§ Work request:
All that is needed is the lines from the one containing "Zoom out with the map minus button" through the end of the listing, printed exactly, with no pictures among them.

§ Task inputs:
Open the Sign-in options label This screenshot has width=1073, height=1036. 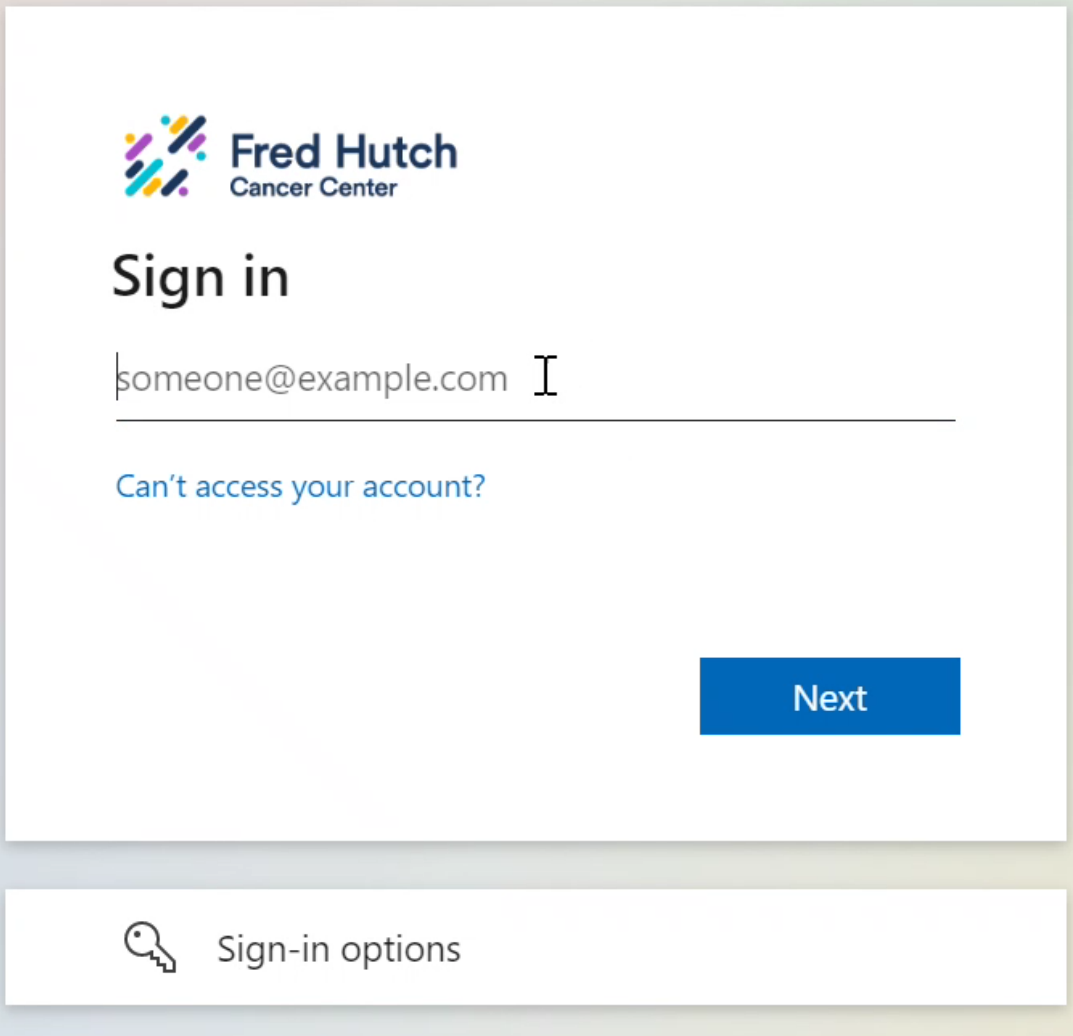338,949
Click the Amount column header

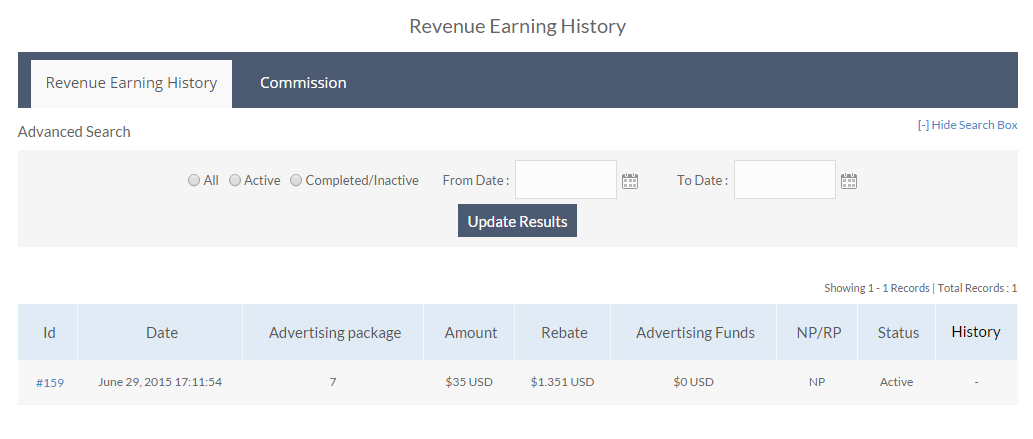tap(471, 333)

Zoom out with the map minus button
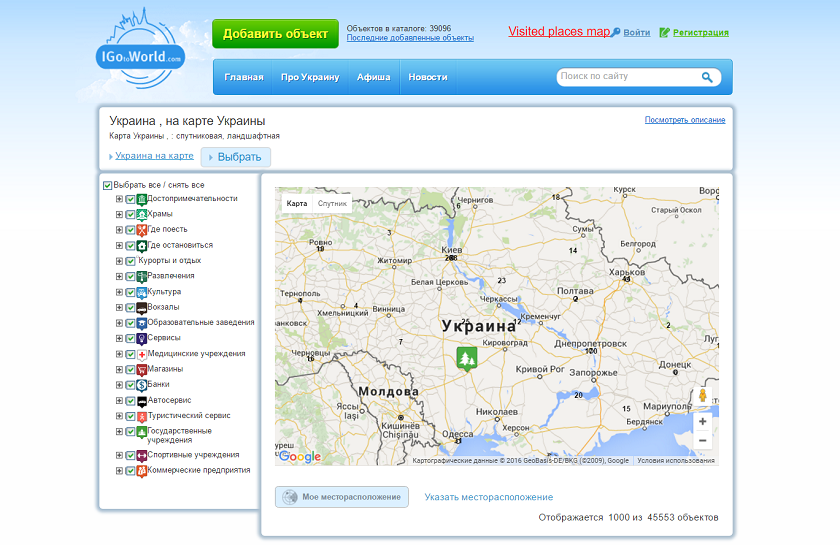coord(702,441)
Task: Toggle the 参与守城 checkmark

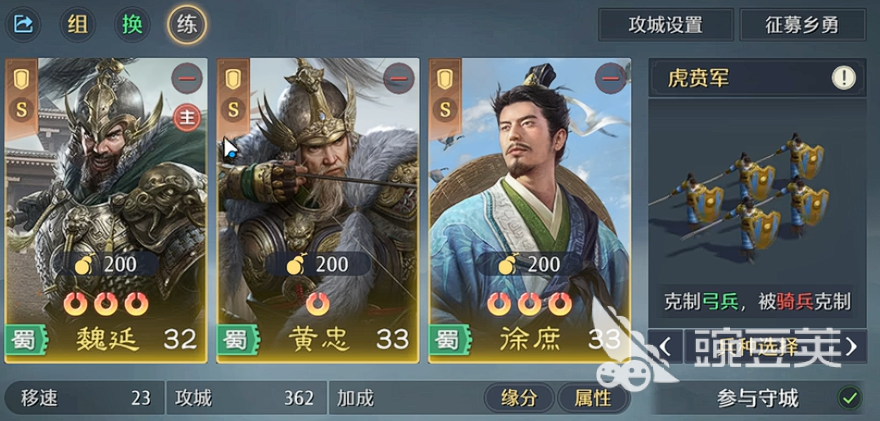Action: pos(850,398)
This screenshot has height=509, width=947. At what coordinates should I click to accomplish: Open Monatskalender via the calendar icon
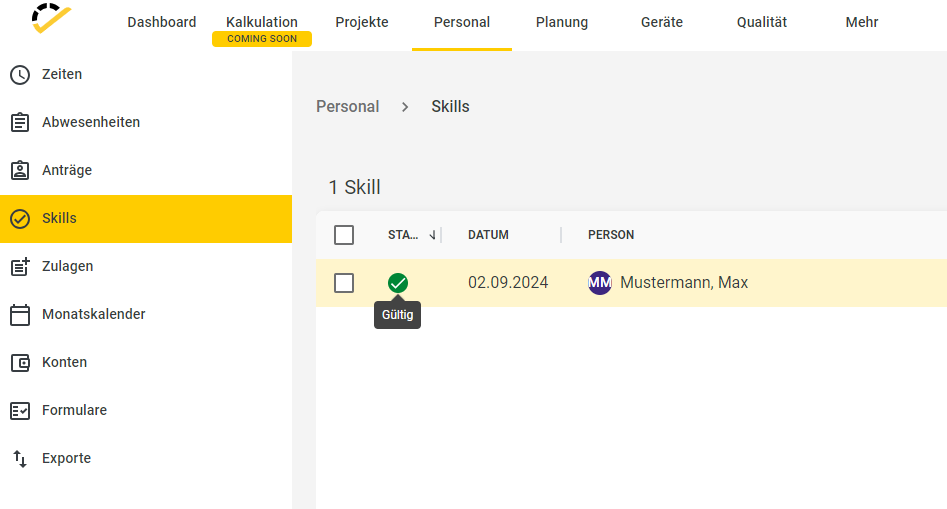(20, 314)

§ Written response:
Zoom out with the map minus button
coord(702,441)
Task: Toggle the 参与守城 checkmark

Action: pos(850,398)
This screenshot has height=509, width=947. At what coordinates should I click to accomplish: Open Monatskalender via the calendar icon
(20, 314)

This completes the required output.